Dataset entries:
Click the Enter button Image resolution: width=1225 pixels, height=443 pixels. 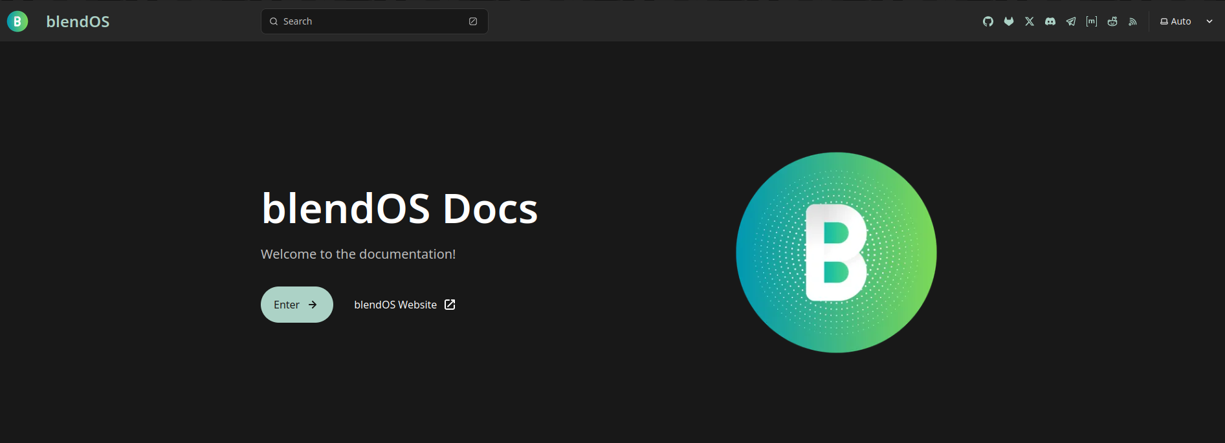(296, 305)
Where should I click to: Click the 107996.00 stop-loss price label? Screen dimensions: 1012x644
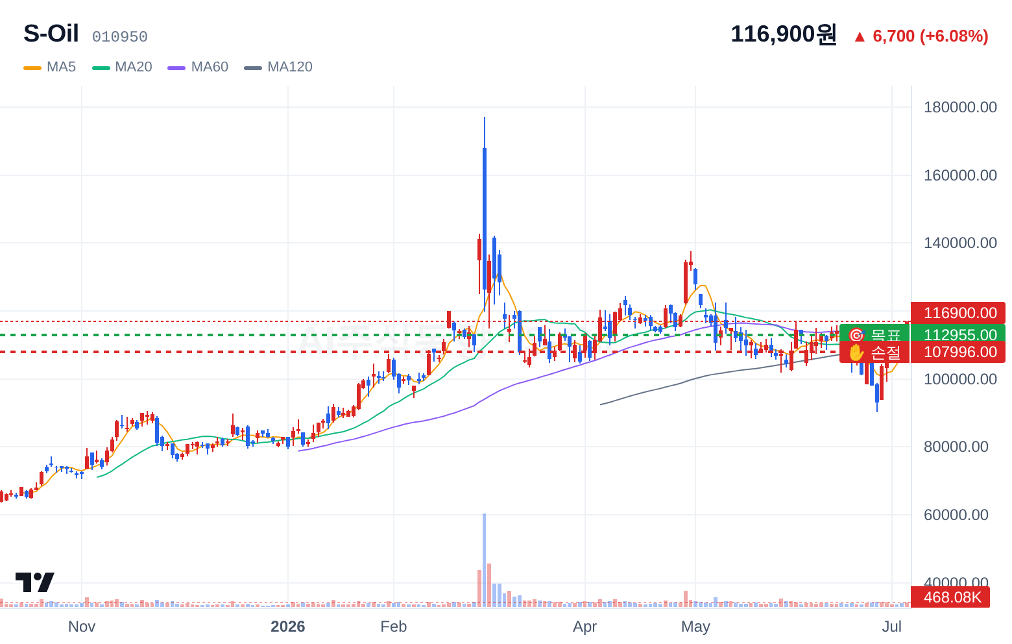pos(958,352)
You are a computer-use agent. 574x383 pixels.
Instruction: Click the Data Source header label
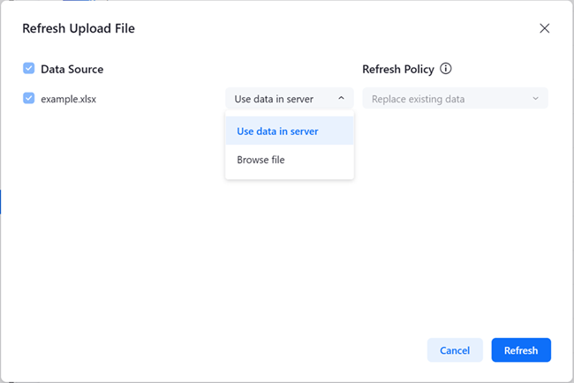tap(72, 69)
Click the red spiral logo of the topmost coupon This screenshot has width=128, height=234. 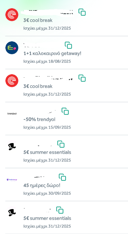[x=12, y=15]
==
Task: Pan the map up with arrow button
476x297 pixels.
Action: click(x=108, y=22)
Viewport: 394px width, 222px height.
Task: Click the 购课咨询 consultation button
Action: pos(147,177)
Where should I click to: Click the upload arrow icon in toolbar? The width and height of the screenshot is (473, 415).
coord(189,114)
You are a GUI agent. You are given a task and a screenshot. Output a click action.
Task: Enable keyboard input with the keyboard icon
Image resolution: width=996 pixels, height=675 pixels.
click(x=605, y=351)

__TASK DIRECTIONS__: Using the records above, report each line that contains the word "agent" by copying it.

__YOUR SOLUTION__:
You are a computer-use agent. 574x383 pixels.
You are a GUI agent. You are given a task and a screenshot. Output a click action.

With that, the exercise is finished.